*EXERCISE*
Format everything from the line containing "Viewport: 1110px width, 623px height." down to the end of the material as a numbered list, skipping any blank lines and leaving out the pictures.

*RECORDS PROVIDED*

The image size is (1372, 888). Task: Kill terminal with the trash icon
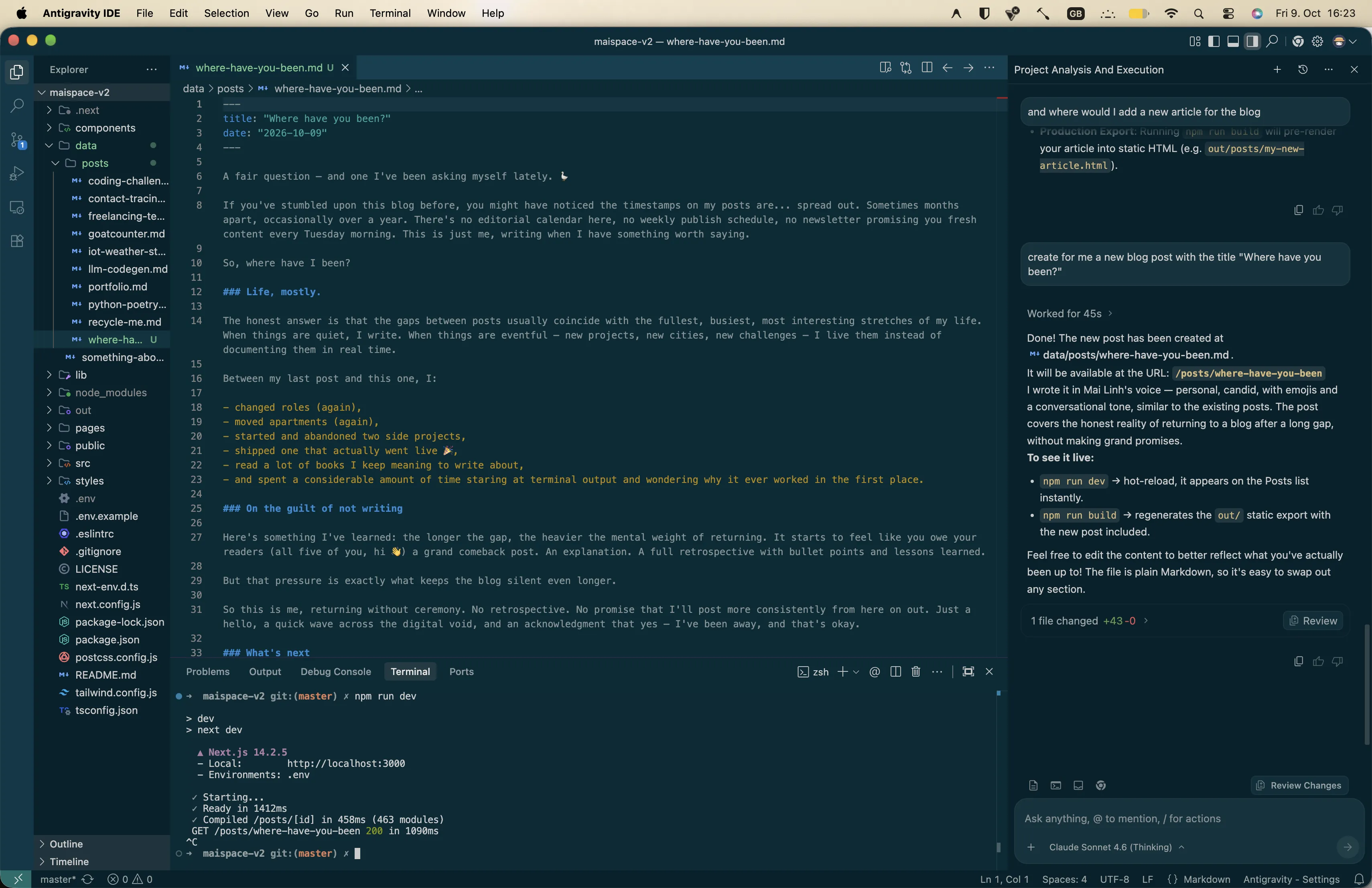click(915, 671)
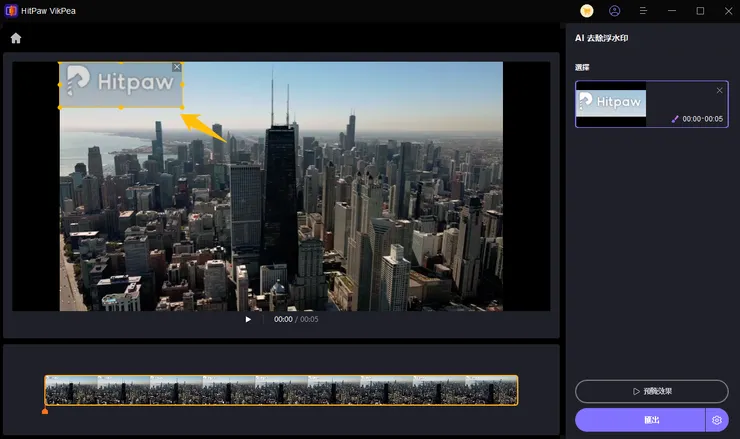The height and width of the screenshot is (439, 740).
Task: Click the HitPaw VikPea app logo
Action: [10, 11]
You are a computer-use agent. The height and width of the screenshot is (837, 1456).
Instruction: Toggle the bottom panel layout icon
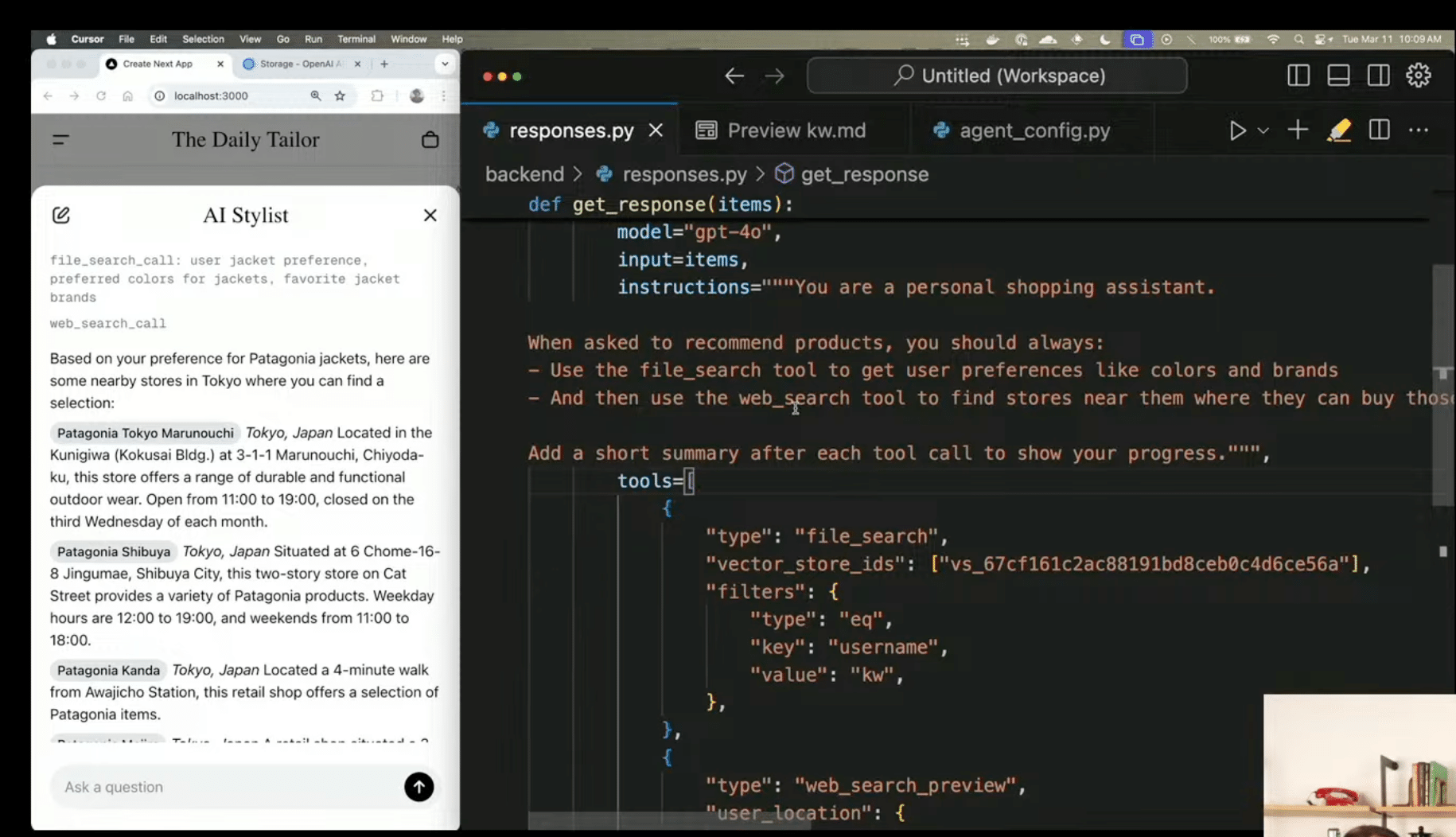pyautogui.click(x=1338, y=76)
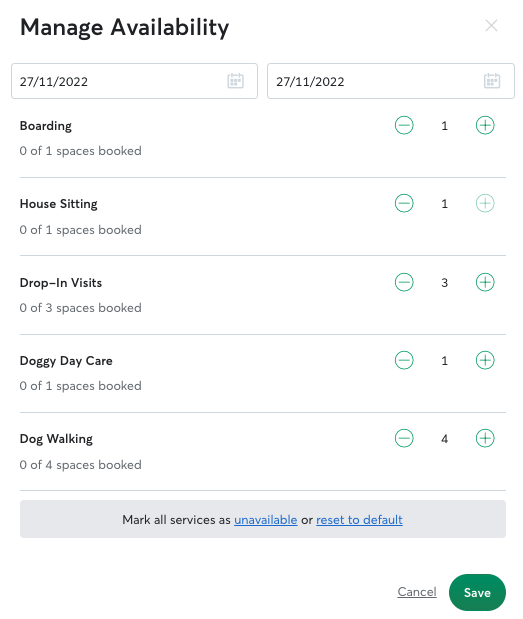Reduce House Sitting spaces by one
The image size is (523, 619).
404,203
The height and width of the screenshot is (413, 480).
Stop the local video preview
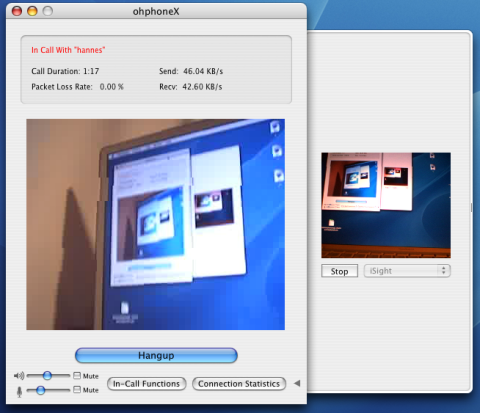pyautogui.click(x=339, y=271)
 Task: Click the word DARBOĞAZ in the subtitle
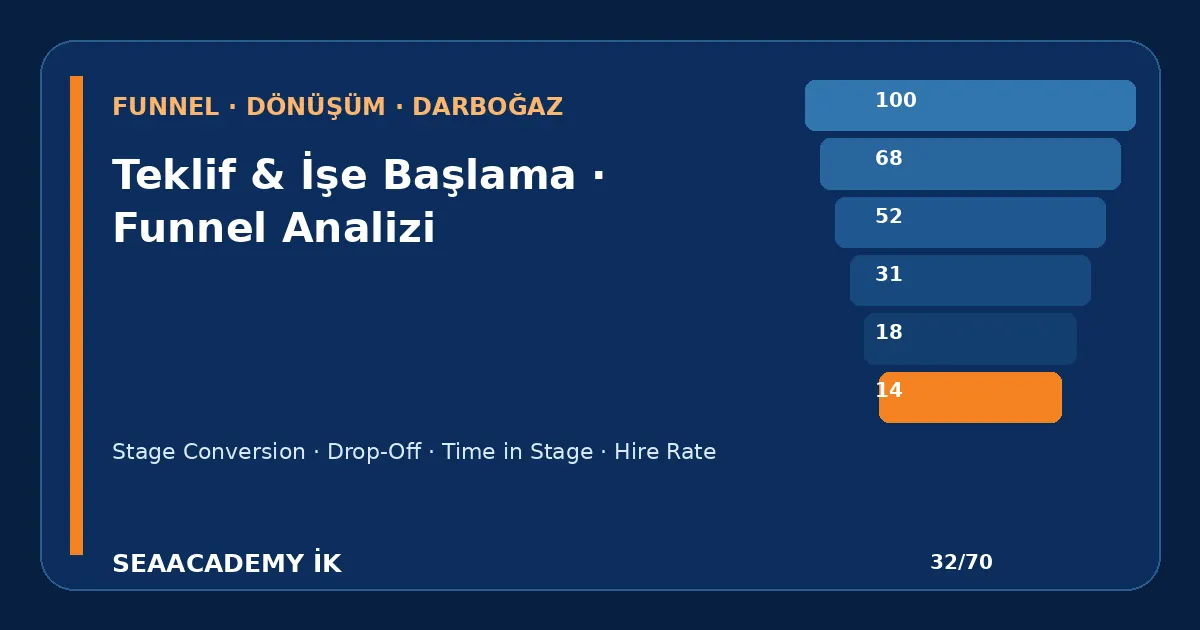[488, 107]
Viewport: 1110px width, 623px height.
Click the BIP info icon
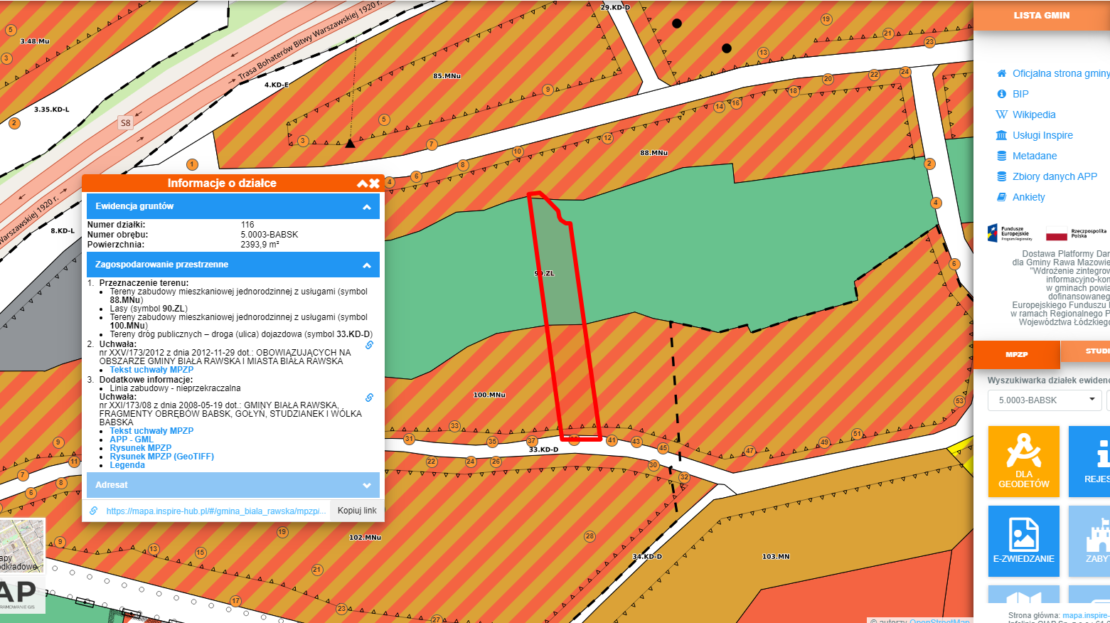point(1001,94)
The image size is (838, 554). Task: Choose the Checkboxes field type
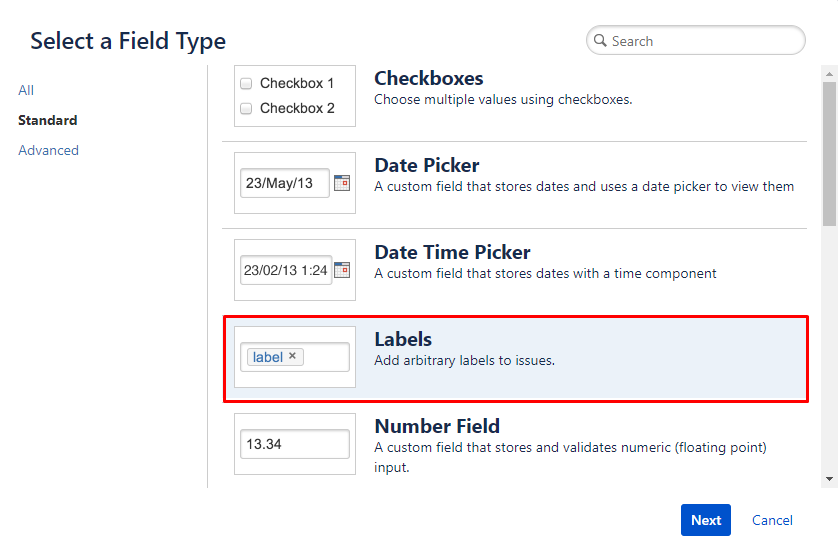point(514,96)
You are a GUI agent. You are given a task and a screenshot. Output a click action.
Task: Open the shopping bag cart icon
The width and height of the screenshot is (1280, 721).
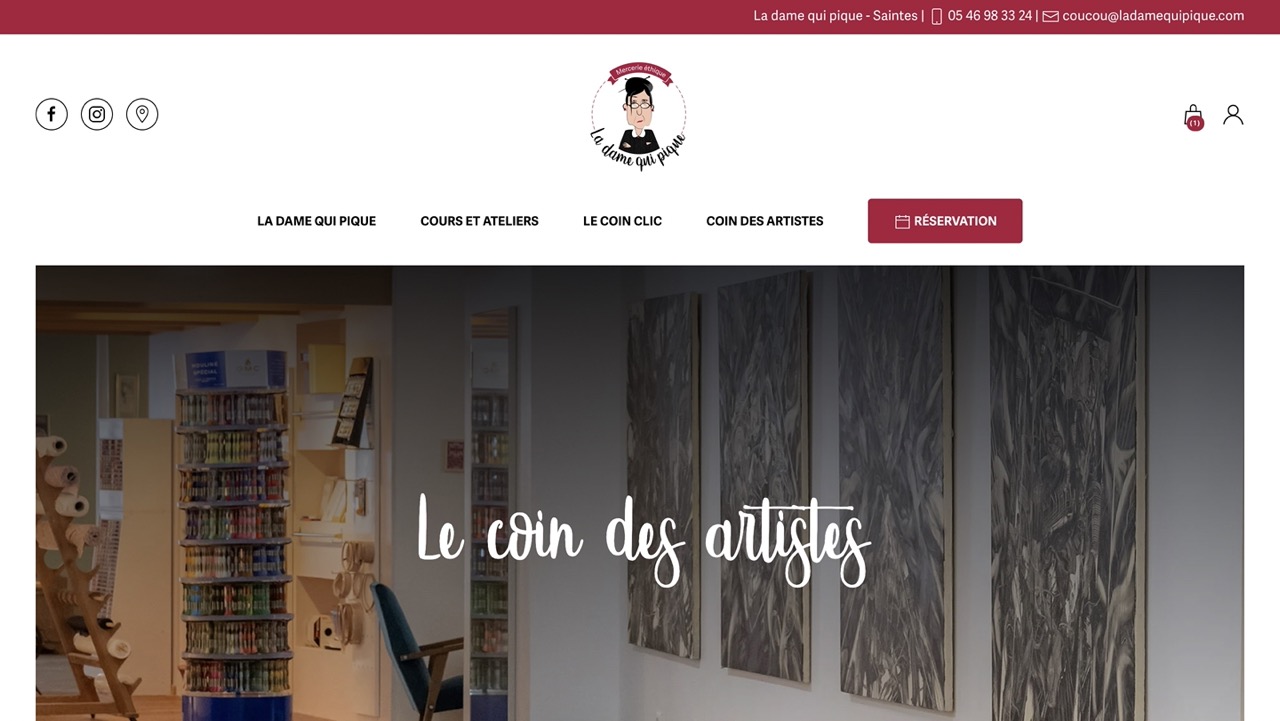coord(1193,116)
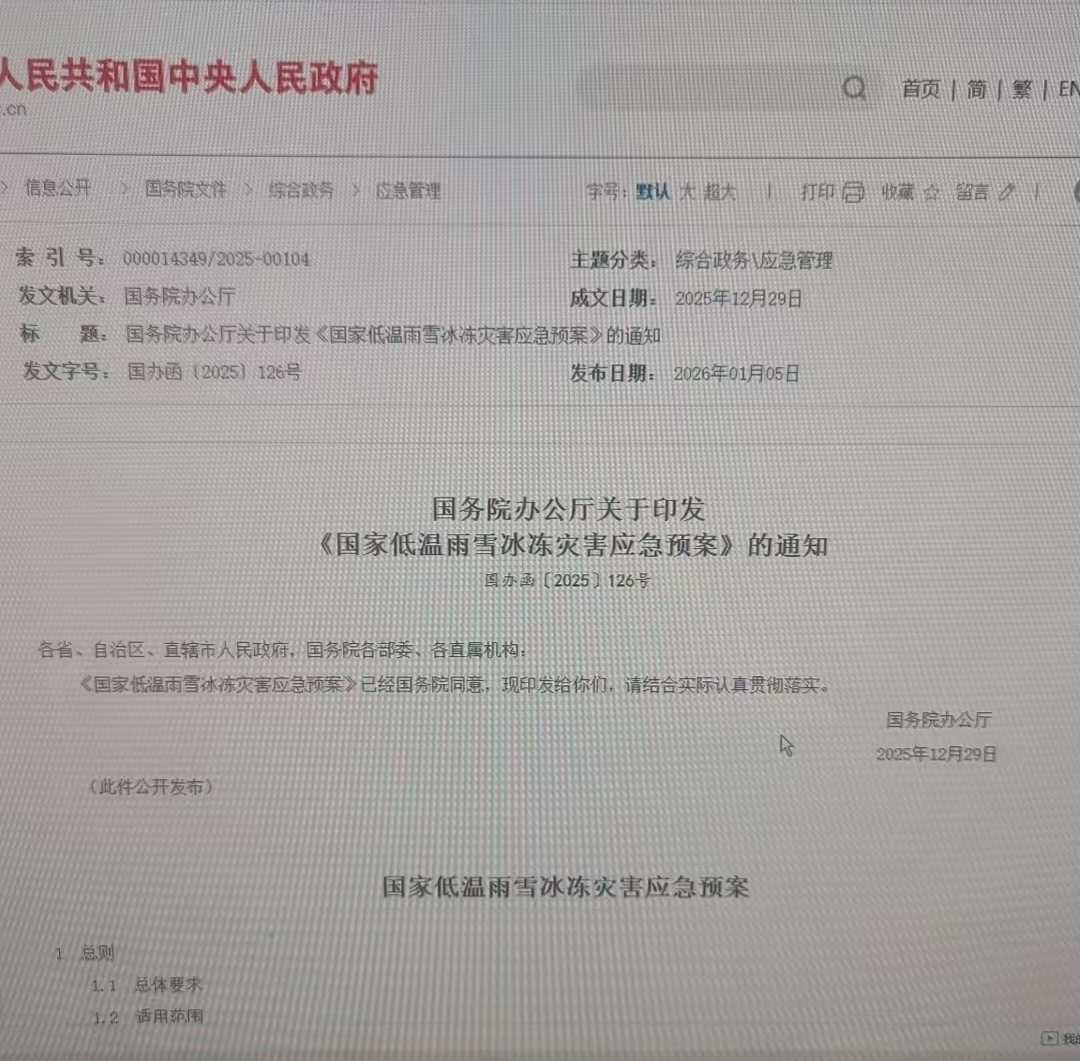
Task: Click the 中央人民政府 site title logo
Action: [188, 78]
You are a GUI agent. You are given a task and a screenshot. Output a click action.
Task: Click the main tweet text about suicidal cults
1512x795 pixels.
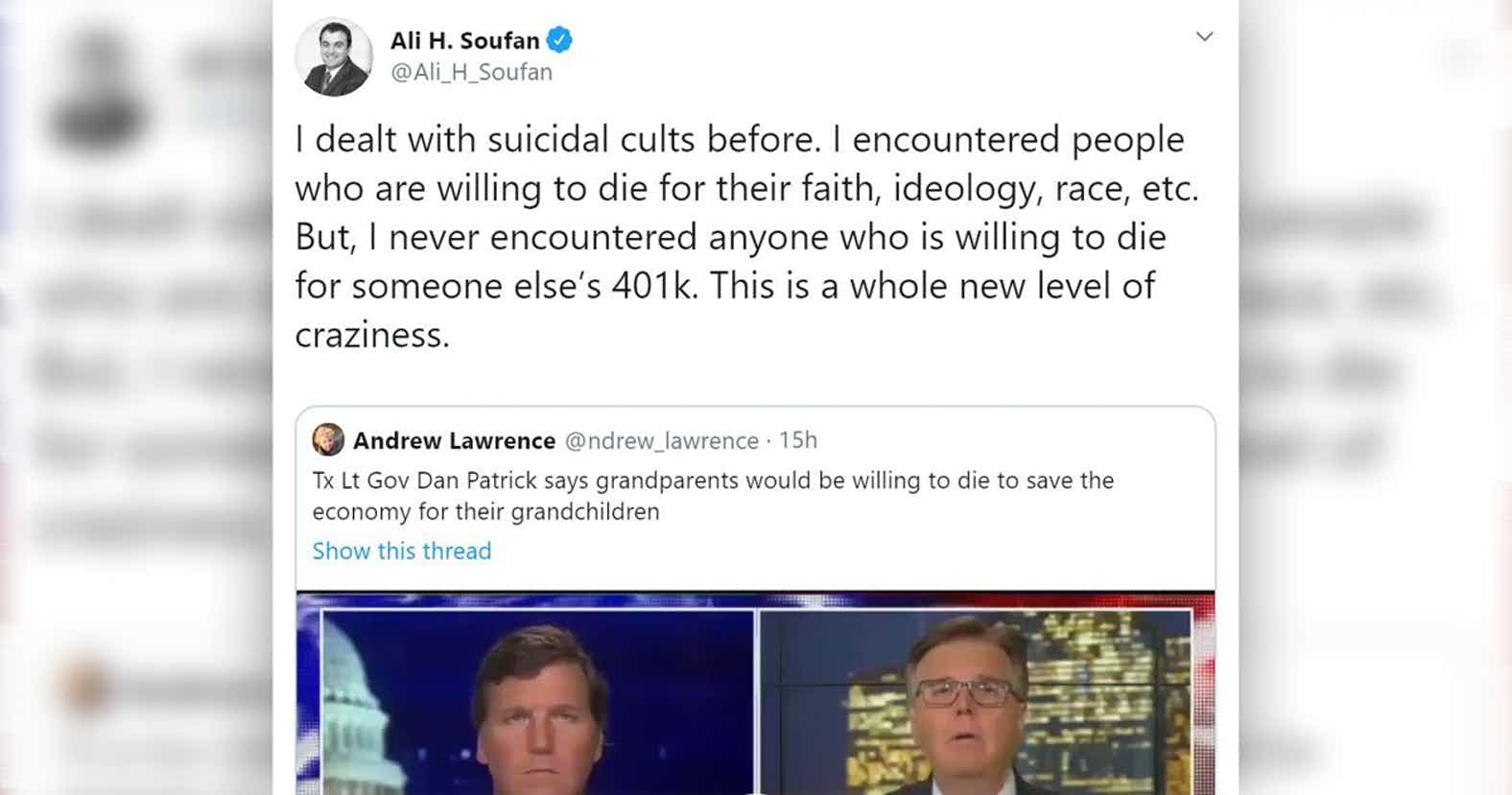[746, 237]
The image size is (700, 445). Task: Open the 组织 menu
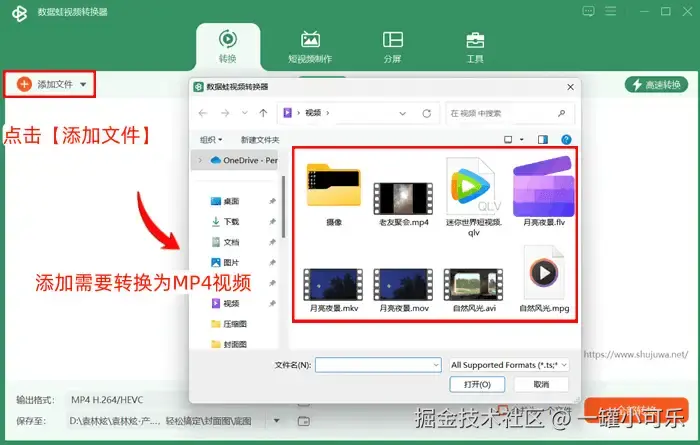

*WRITTEN REPLY*
1. Viewport: 1110px width, 623px height.
2. Click the BIP info icon
3. point(1001,94)
4. The image size is (838, 554). Task: Choose the Checkboxes field type
5. point(514,96)
6. You are a GUI agent. You are given a task and a screenshot. Output a click action.
7. Task: Open the shopping bag cart icon
8. The width and height of the screenshot is (1280, 721).
9. coord(1193,116)
10. Task: Click the 中央人民政府 site title logo
11. Action: [188, 78]
12. You are a GUI agent. You are given a task and a screenshot. Output a click action.
13. Task: Click the main tweet text about suicidal cults
14. 1512x795 pixels.
15. [746, 237]
16. The image size is (700, 445). Task: Open the 组织 menu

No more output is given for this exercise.